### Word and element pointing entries
════════════════════

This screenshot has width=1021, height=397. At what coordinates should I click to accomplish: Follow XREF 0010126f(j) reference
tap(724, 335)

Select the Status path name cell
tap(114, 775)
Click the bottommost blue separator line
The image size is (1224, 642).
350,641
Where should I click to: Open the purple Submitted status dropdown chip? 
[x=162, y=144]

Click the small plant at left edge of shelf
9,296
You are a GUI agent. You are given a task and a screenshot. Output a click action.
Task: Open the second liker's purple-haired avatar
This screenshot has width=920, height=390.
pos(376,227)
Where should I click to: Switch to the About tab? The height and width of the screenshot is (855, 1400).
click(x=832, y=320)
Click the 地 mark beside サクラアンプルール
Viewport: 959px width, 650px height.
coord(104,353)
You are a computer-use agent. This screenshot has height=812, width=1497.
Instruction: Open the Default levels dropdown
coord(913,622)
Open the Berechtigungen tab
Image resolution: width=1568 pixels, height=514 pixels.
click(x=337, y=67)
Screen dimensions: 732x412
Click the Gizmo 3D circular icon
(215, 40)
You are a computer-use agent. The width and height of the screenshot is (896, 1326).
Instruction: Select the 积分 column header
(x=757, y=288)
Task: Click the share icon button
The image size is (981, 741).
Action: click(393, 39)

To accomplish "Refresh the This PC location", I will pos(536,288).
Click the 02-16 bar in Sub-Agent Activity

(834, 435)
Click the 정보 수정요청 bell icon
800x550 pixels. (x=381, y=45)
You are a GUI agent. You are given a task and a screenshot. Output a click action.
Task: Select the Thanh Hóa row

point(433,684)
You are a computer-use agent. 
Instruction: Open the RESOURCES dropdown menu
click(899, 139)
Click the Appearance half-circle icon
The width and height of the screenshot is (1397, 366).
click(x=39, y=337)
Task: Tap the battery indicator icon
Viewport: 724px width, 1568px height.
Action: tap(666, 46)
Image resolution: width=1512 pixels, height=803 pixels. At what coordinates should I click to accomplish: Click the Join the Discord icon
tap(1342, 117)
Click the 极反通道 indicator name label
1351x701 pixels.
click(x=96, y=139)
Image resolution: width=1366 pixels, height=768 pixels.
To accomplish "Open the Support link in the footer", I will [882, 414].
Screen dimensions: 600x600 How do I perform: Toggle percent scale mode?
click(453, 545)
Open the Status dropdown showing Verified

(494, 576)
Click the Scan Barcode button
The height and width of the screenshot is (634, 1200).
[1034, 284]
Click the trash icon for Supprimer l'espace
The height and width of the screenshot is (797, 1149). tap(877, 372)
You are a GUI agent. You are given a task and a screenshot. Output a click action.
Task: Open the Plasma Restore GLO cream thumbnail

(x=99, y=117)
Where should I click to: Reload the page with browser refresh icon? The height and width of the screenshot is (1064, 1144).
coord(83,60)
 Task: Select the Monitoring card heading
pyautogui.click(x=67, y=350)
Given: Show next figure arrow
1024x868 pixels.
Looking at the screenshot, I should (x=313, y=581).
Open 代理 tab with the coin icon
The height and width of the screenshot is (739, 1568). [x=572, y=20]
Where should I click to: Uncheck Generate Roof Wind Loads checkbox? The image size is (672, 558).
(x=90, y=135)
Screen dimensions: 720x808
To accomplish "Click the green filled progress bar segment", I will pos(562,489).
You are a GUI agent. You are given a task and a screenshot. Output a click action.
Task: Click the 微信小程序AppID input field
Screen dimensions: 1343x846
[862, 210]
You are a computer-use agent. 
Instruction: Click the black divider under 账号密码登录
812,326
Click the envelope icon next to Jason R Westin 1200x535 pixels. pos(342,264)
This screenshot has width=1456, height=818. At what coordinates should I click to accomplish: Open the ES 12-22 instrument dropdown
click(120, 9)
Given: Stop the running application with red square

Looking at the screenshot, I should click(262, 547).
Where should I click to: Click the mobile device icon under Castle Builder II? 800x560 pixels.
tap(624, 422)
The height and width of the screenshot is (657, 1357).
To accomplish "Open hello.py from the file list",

════════════════════

### Set exercise
Copy the material above in full, swapping each occurrence of "Instruction" for "Goal" and keeping every other character as it is.

### The solution
This screenshot has width=1021, height=397. At what coordinates should I click to accomplish: Follow XREF 0010126f(j) reference
tap(724, 335)

Select the Status path name cell
tap(114, 775)
Click the bottommost blue separator line
The image size is (1224, 642).
350,641
Where should I click to: Open the purple Submitted status dropdown chip? 
[x=162, y=144]

Click the small plant at left edge of shelf
9,296
You are a GUI agent. You are given a task and a screenshot. Output a click action.
Task: Open the second liker's purple-haired avatar
This screenshot has width=920, height=390.
pos(376,227)
Where should I click to: Switch to the About tab? The height and width of the screenshot is (855, 1400).
click(x=832, y=320)
Click the 地 mark beside サクラアンプルール
Viewport: 959px width, 650px height.
coord(104,353)
You are a computer-use agent. This screenshot has height=812, width=1497.
Goal: Open the Default levels dropdown
coord(913,622)
Open the Berechtigungen tab
Image resolution: width=1568 pixels, height=514 pixels.
click(x=337, y=67)
Screen dimensions: 732x412
Click the Gizmo 3D circular icon
(215, 40)
You are a computer-use agent. The width and height of the screenshot is (896, 1326).
Goal: Select the 积分 column header
(x=757, y=288)
Task: Click the share icon button
The image size is (981, 741).
Action: click(393, 39)

To accomplish "Refresh the This PC location", I will pos(536,288).
Click the 02-16 bar in Sub-Agent Activity

(834, 435)
Click the 정보 수정요청 bell icon
800x550 pixels. (x=381, y=45)
You are a GUI agent. You are given a task and a screenshot. Output a click action.
Task: Select the Thanh Hóa row

point(433,684)
You are a computer-use agent. 
Goal: Open the RESOURCES dropdown menu
click(899, 139)
Click the Appearance half-circle icon
The width and height of the screenshot is (1397, 366).
click(x=39, y=337)
Task: Tap the battery indicator icon
Viewport: 724px width, 1568px height.
Action: tap(666, 46)
Image resolution: width=1512 pixels, height=803 pixels. At what coordinates should I click to accomplish: Click the Join the Discord icon
tap(1342, 117)
Click the 极反通道 indicator name label
1351x701 pixels.
click(x=96, y=139)
Image resolution: width=1366 pixels, height=768 pixels.
To accomplish "Open the Support link in the footer", I will [882, 414].
Screen dimensions: 600x600 How do I perform: Toggle percent scale mode?
click(453, 545)
Open the Status dropdown showing Verified

(494, 576)
Click the Scan Barcode button
The height and width of the screenshot is (634, 1200).
[1034, 284]
Click the trash icon for Supprimer l'espace
The height and width of the screenshot is (797, 1149). tap(877, 372)
You are a GUI agent. You are given a task and a screenshot. Output a click action.
Task: Open the Plasma Restore GLO cream thumbnail

(x=99, y=117)
Where should I click to: Reload the page with browser refresh icon? The height and width of the screenshot is (1064, 1144).
coord(83,60)
 Task: Select the Monitoring card heading
pyautogui.click(x=67, y=350)
Given: Show next figure arrow
1024x868 pixels.
Looking at the screenshot, I should (x=313, y=581).
Open 代理 tab with the coin icon
The height and width of the screenshot is (739, 1568). [x=572, y=20]
Where should I click to: Uncheck Generate Roof Wind Loads checkbox? The image size is (672, 558).
(x=90, y=135)
Screen dimensions: 720x808
To accomplish "Click the green filled progress bar segment", I will pos(562,489).
You are a GUI agent. You are given a task and a screenshot. Output a click action.
Task: Click the 微信小程序AppID input field
Screen dimensions: 1343x846
[862, 210]
You are a computer-use agent. 
Goal: Click the black divider under 账号密码登录
812,326
Click the envelope icon next to Jason R Westin 1200x535 pixels. pos(342,264)
This screenshot has width=1456, height=818. At what coordinates should I click to accomplish: Open the ES 12-22 instrument dropdown
click(120, 9)
Given: Stop the running application with red square

Looking at the screenshot, I should click(262, 547).
Where should I click to: Click the mobile device icon under Castle Builder II? 800x560 pixels.
tap(624, 422)
The height and width of the screenshot is (657, 1357).
To accomplish "Open hello.py from the file list",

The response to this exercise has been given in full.